The reason why it is so hard is, I suggest, that we do not take in what it means to say that evil is negative. We are looking for it as something positive, and that positive thing we of course fail to find. If we ask whether exploiters and oppressors know what they are doing, the right answer seems to be that they do not know, because they carefully avoid thinking about it — but that they could know, and therefore their deliberate avoidance is a responsible act."
Normal, good people have complex motives including a concern for other people and an ability to prioritize these motives.
"Exploiters and oppressors, war-makers, executioners and destroyers of forests do not usually wear distinctive black hats, nor horns and hooves. The positive motives which move them may not be bad at all; they are often quite decent ones like prudence, loyalty, self-fulfillment and professional conscientiousness. The appalling element lies in the lack of the other motives which ought to balance these — in particular, of a proper regard for other people and of a proper priority system which would enforce it. That kind of lack cannot be treated as a mere matter of chance. Except in rare psychopaths, we attribute it to the will. The will has steadily said 'No', just as Mephistopheles does. But because 'No' is such a negative thing to say, the mind has often not admitted fully what was happening. The staff officer, when he saw the army struggling in the mud [because orders had been thoughtlessly given to them to advance through it], was thunderstruck. Only then did his systematic negligence become clear to him. When it did, he had the grace to be horrified. Once the point was put before him, he could see it. He was capable of remorse, which not everybody is in that situation. Now this capacity for remorse seemed to Aristotle an indication of weak will rather than of vice. But these are surely not sharp alternatives. They are rather ends of a spectrum of clear-headedness about wrong-doing, on which all of us are placed somewhere."

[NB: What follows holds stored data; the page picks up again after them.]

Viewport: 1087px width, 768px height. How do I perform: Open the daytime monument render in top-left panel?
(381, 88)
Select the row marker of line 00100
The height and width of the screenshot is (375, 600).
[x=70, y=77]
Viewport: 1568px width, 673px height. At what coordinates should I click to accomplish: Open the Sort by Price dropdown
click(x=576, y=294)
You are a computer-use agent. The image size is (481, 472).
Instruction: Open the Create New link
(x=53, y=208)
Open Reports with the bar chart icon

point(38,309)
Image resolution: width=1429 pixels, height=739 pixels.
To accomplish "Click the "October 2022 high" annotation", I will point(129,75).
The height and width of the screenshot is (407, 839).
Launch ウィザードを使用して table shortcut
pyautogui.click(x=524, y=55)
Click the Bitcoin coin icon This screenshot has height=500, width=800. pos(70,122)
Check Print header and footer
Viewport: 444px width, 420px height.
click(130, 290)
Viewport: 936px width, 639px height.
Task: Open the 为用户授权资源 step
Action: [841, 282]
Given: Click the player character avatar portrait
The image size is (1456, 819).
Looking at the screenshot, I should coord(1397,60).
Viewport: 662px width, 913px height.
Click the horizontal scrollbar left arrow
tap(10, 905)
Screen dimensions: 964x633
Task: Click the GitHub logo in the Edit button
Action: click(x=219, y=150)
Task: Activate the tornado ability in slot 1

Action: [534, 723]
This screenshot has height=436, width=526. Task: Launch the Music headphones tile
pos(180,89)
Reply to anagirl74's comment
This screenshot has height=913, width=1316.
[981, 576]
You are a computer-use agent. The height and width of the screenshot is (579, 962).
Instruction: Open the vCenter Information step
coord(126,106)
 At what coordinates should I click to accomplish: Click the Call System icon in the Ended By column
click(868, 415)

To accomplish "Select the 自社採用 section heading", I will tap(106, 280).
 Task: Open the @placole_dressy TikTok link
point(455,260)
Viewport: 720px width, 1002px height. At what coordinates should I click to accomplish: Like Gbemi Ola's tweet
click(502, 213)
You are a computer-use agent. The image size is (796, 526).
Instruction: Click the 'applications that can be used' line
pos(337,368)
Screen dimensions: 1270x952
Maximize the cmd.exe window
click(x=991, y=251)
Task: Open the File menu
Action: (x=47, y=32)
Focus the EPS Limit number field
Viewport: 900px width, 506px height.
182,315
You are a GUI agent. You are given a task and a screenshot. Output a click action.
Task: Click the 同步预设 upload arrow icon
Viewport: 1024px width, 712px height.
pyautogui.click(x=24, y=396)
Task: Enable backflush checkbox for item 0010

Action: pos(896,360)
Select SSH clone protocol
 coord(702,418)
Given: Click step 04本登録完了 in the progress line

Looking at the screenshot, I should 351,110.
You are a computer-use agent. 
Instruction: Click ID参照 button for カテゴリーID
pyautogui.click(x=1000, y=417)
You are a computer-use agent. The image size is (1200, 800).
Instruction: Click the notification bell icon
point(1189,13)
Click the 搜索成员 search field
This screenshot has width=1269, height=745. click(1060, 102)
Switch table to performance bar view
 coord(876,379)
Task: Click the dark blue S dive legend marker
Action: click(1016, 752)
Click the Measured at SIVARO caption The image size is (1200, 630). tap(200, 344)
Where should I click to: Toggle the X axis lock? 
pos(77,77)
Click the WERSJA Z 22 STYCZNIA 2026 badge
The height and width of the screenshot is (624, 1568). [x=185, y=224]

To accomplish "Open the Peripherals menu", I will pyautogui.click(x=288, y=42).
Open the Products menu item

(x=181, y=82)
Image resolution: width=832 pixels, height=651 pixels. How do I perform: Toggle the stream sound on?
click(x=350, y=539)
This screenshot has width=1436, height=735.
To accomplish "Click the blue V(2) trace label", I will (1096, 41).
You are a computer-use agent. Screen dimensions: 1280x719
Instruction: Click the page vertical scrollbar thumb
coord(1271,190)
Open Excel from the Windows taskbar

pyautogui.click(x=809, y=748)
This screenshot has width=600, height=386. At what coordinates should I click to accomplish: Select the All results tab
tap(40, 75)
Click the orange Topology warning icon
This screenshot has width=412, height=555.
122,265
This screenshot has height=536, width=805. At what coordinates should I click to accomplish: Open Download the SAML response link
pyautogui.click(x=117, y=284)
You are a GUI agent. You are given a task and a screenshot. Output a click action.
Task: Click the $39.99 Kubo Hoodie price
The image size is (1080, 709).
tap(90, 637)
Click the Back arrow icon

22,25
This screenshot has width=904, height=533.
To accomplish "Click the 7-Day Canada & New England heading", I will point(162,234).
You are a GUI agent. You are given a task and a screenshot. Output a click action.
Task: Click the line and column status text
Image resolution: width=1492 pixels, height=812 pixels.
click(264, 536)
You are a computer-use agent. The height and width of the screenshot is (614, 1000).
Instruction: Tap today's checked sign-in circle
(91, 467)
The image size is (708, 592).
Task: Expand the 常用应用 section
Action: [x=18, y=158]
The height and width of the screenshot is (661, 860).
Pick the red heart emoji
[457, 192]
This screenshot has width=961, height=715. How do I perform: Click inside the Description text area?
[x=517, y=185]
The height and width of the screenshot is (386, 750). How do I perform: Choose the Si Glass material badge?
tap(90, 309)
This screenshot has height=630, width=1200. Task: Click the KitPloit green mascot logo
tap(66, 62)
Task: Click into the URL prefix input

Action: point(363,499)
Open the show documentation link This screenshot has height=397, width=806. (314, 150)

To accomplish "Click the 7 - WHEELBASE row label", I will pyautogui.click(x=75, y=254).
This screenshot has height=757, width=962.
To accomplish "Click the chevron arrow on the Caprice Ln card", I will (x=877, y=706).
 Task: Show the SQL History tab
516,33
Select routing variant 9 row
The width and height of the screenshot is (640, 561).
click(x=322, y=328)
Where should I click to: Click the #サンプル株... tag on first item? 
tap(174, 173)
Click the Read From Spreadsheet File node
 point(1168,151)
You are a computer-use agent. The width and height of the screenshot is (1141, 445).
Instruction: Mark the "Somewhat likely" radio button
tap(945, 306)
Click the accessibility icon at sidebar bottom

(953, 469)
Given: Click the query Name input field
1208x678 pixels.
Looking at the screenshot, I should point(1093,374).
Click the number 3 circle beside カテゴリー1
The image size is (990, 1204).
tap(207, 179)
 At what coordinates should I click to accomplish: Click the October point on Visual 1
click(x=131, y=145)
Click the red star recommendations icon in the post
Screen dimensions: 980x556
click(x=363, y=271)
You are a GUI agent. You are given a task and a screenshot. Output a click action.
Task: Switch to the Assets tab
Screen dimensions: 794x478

Later, she brings up Mephistopheles again, in the context of enduring motives of destruction:
"...aggressive tendencies of this moderate kind do not answer to the essentially diabolical formula of a truly wicked motive, the interest in destruction for its own sake. When Mephistopheles tells Faust that he is the spirit which always denies, he is expressing something very different from a sharp, impulsive, wish to attack. That 'always' gives quite another colour to the business. Destruction as a policy is not just aggression. It is hatred. This is not a single, natural motive, but a considered attitude, in the end, a way of life. It represents a decision, not an original distinct motive."
To enable wicked motives and deeds, people sometimes have some kind of personality split. Their wicked self needs to justify their actions to their normal self.
"The question why one is behaving alternatively like two quite different people is one that cannot fail to arise. The answer 'I just happen to be two people' has never been found to be very satisfactory. Butler's point, then, seems sound, but it is a matter of degree, not a complete dichotomy. The more chronic, continuous and well-established is the self-deception, the deeper and more pernicious the vice. But some self-deception is probably needed if actions are to be called vicious at all."
Some of our anger is in response to real threats, but some is imagined.
"Specific grievances wear out; the unchangingness of group hostilities marks them as fraudulent. They are not responses to real external dangers, but fantasies. We erect a glass at the border of our own group, and see our own anger reflected against the darkness behind it."